__ARTICLE__:
START
While the wavefunction doesn't have any direct physical significance, the wavefunction squared will result in a probability density of where the electrons are located relative to the nucleus. These give rise to the common shapes of s, p, d and f orbitals. Recall that when atomic orbitals overlap, the electrons are localized and more likely to be found within that overlap. In terms of electrostatic interactions, this bond will result in some form of equilibrium between all of the electrostatic forces (between the electrons and the electrons with each nucleus) (1). If the overlap is too far in, there is a net repulsion force; the electrons will also be forced apart. If the atomic orbital overlap is too small, the net attraction force is very small; the electron will have a smaller chance of remaining in the overlap since they will be more attracted to their own nucleus. If the overlap is just right, then the electrons are attracted to both nuclei and more likely to stay in the overlapped area. Thus, wavefunctions and electrostatic forces can both explain why electrons are localized within their bonds.

Reliability of Valence Bond Theory and Uses

Valence Bond Theory can help describe how bonds are formed. However, there are some notable failures when it comes to Valence Bond Theory. One such failure is dioxygen. Valence Bond Theory fails to predict dioxygen's paramagnitism; it predicts that oxygen is diamagnetic. A species is paramagnetic if electrons are not spin paired and diamagnetic if the electrons are spin paired. Since Valence Bond theory begins with the basis that atomic orbitals overlap to create bonds and through that reasoning, one can see that electrons are spin paired when bonds overlap, dioxygen is indeed predicted to be diamagnetic if Valence Bond Theory is used. In reality, that is not the case. Also, sp²d and sp³ both have a coordinate number of four. Thus, Valence Bond Theory cannot predict whether the molecule is a square planar or tetrahedral (3). One must correctly draw the Lewis structure and use VSEPR to determine the shape of some molecules.

Problems

Exercise \(\PageIndex{1}\)

Draw the Lewis structures HF, CO₂, and C₂H₂. Which orbitals are involved with bonding for HF? Now, use hybridization to explain the bonds of CO₂ and C₂H₂. Can you account for the single, double, and triple bonds via orbitals overlapping and hybridization? It is not required to draw the hybridization process, but it might help you in your thinking.

Answer

Add texts here. Do not delete this text first.
END
__INFORMATION SHOWN__:
START
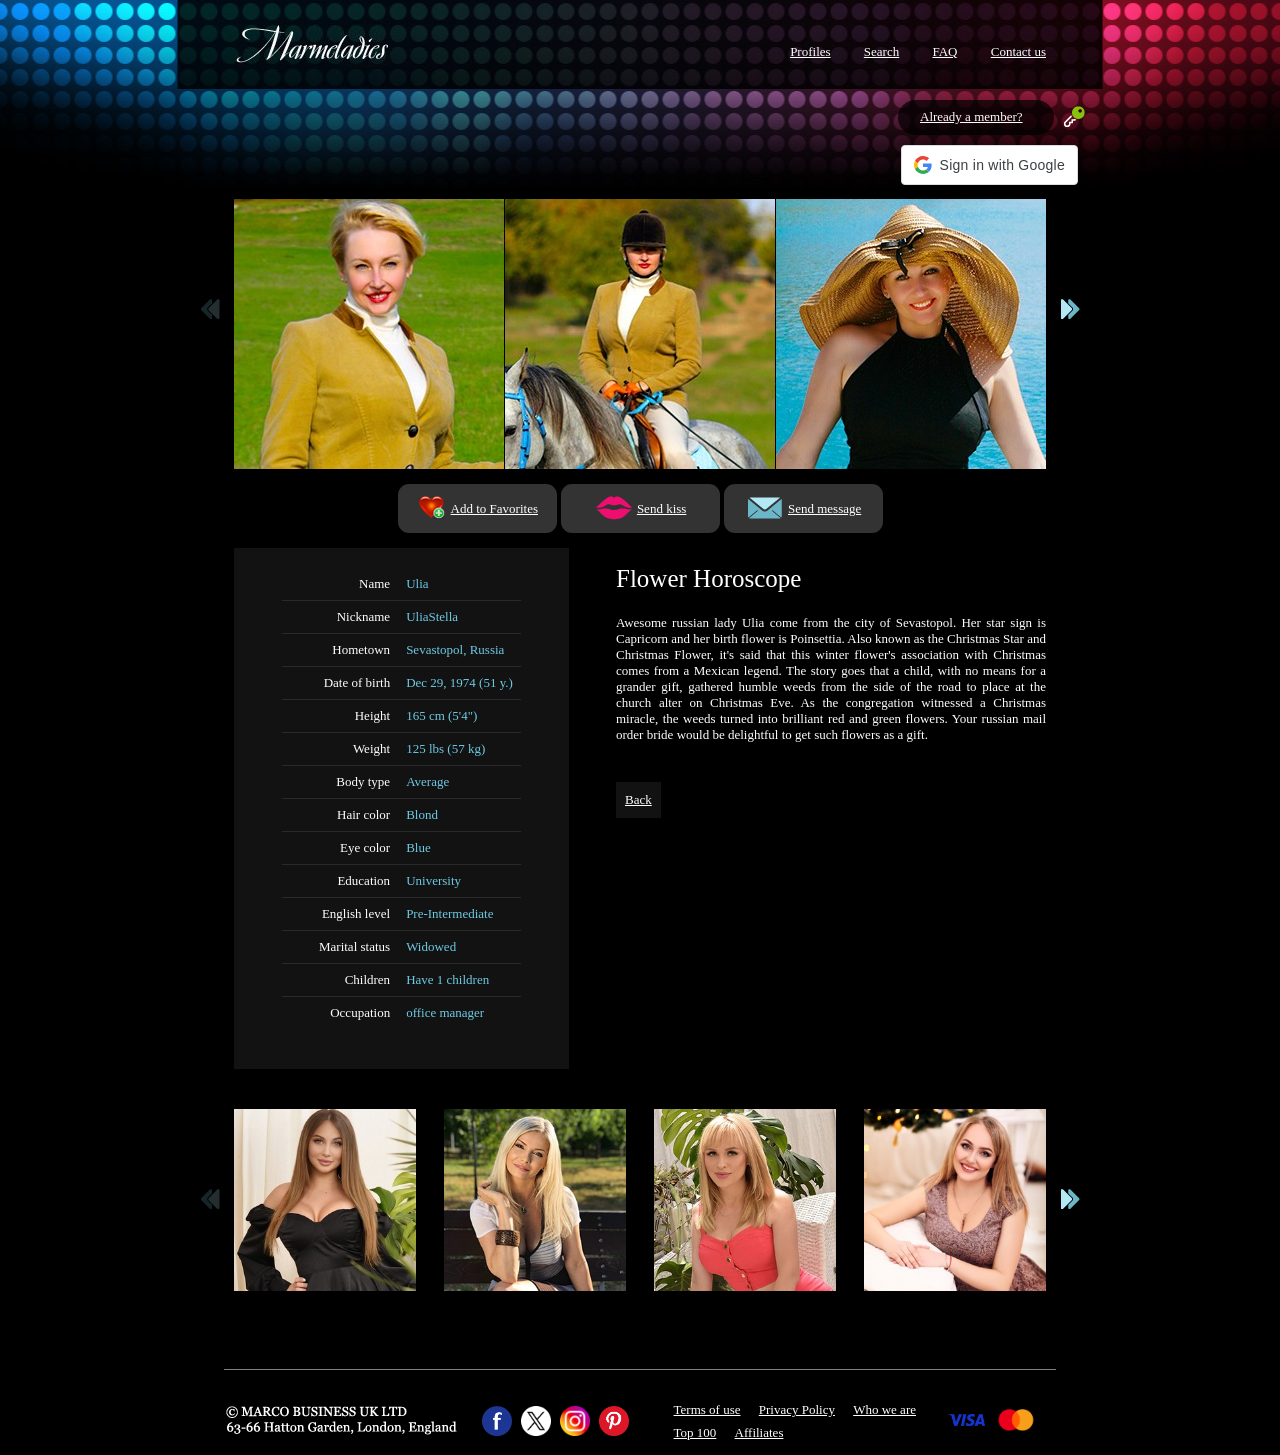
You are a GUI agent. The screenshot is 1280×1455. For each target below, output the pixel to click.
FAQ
END
__THE TASKS__:
[1] Summarize the valence bond theory text in two sentences.
[2] Continue the valence bond theory text from its final line.

__ANSWERS PROVIDED__:
[1] Electrons are localized in bonds for two reasons: the squared wavefunction gives a probability density for their location, and an orbital overlap of the right size balances the attraction and repulsion among the electrons and both nuclei. Valence Bond Theory describes how bonds form, but it wrongly predicts that dioxygen is diamagnetic and cannot tell whether a molecule is square planar or tetrahedral, so Lewis structures and VSEPR are needed for some shapes.

[2]
HF: Hydrogen has one electron in the 1s orbital. Flourine has two electrons in the 2s orbital, and five in the 2p orbitals. These can be derived from the electron configurations. We are only interested in the valence electrons, so the lower shell can be ignored. Remember to fill in the orbitals accordingly. The orbitals available to bond are Hydrogen's 1s orbital and one of Flourine's 2p orbitals. Thus, the bond must take place between these two orbitals. This is a sigma bond. A bond of this type, or one of similar orientation, such as two s orbitals, are the bonds associated with hybrid orbitals when hybridization takes place.

CO₂: C has four valence electrons; two are in 2s and two are in 2p. O has six valence electrons; two in 2s and four in 2p. Notice that there is a double bond. Now, hybridize to explain the bonds. When determining the coordinate number, double bonds and triple bonds count as one bond. Thus, the coordinate number of C is 2 and the corresponding hybridization is sp. The diagram below shows the sp hybridization process for C. Notice that two 2p orbital remains unhybridized. We fill in the hybrid orbitals with two of C's electrons so that C has space available to bond with the two O's. The hybrid orbitals describes two sigma bonds between C and the O's; one 2p orbital from each O is used in this process. Two electrons remain for C, which are allocated to the unhybridized orbitals. Now, C can form the other two bonds for a total of four which is what is expected due to the presence of two double bonds. The unhybridized orbitals overlap O's 2p orbitals and forms what is called a pi bond. There is one pi bond and one sigma bond between C and each O. The lone pairs of the O's are the filled 2s orbital and the final and filled 2p orbital. Thus, a double bond is explained by one sigma bond associated with the hybrid orbitals and a pi bond associated with unhybridized p orbitals.

C₂H₂: C has four valence electrons (two in 2s and two in 2p) and H has one (one in 1s). There is a total of ten valence electrons. From the Lewis structure, one can see that there is a triple bond between the two C's. For each C, one can explain the bonds through sp hybridization (a triple bond and one single bond). This process is similar to CO₂. However, in this case, C's available unhybridized 2p orbitals bond together with the unhybridized p orbitals of the other C. Now, there are two pi bonds and one sigma bond between the C's; there is one sigma bond between each C and H bond. Thus, a triple bond is explained by one sigma bond associated with the hybrid orbitals and two pi bonds associated with unhybridized p orbitals.

Exercise \(\PageIndex{2}\)

Using VSEPR, one can derive that IBr₅ has an octahedral parent shape. Now, use Valence Bond Theory to account for all of the bonds and verify that the parent shape is indeed an octahedral. Why can you determine the parent shape of a molecule based on Valence Bond Theory? Show your work.

Answer

I is the central atom. Usually, the least electronegative atom is the central atom. Drawing the Lewis structure reveals that I can only form one bond. However, with the use of hybridization, I can form more bonds. Showing that is the goal. First, find out how many valence electrons IBr₅ has. This is simply derived by adding all of the valence electrons from each atom; all have 7 valence electrons, so (6)(7)=42. Then, use Lewis structure and allocate all of the electrons into the correct places. You will find that the Lewis structure looks like the picture below.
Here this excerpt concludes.